**Work to be completed:** Let the answer be the lines from the one with "Viewport: 559px width, 272px height." to the end of the entries, copied exactly with both boundary lines kept.

====================

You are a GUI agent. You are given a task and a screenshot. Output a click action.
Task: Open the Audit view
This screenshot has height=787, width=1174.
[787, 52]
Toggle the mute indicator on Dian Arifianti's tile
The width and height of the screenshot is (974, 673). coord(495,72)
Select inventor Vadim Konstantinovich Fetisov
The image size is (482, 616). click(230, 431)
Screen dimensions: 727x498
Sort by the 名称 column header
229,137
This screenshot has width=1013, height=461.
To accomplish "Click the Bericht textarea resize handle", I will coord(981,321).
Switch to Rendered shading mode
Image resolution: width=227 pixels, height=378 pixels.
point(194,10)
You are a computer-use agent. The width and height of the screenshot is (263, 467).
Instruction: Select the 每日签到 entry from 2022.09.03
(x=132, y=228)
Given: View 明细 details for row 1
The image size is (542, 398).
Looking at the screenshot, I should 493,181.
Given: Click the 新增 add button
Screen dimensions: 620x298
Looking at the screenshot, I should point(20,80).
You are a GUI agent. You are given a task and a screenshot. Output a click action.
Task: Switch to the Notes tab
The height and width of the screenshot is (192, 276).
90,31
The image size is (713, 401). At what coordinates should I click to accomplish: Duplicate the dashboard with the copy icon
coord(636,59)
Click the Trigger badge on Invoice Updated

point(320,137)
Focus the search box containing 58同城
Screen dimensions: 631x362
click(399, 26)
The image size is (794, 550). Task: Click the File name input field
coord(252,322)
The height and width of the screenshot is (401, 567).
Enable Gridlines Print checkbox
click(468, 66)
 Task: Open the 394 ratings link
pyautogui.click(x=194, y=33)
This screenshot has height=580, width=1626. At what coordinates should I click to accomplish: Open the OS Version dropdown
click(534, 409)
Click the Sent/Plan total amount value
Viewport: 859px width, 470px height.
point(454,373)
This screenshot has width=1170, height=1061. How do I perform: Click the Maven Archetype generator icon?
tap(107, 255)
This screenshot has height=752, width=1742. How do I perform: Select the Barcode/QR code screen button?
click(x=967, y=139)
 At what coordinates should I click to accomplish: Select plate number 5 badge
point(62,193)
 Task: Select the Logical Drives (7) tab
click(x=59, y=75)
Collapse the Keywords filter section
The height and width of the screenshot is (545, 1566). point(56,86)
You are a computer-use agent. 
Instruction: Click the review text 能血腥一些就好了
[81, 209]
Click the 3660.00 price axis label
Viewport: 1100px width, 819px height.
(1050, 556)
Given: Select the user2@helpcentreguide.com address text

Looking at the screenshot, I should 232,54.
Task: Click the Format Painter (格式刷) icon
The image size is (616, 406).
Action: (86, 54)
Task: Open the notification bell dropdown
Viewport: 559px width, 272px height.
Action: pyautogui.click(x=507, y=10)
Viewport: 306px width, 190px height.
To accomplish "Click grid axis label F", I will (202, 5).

====================

**Response below:**
Viewport: 559px width, 272px height.
Action: pyautogui.click(x=507, y=10)
Viewport: 306px width, 190px height.
To accomplish "Click grid axis label F", I will (202, 5).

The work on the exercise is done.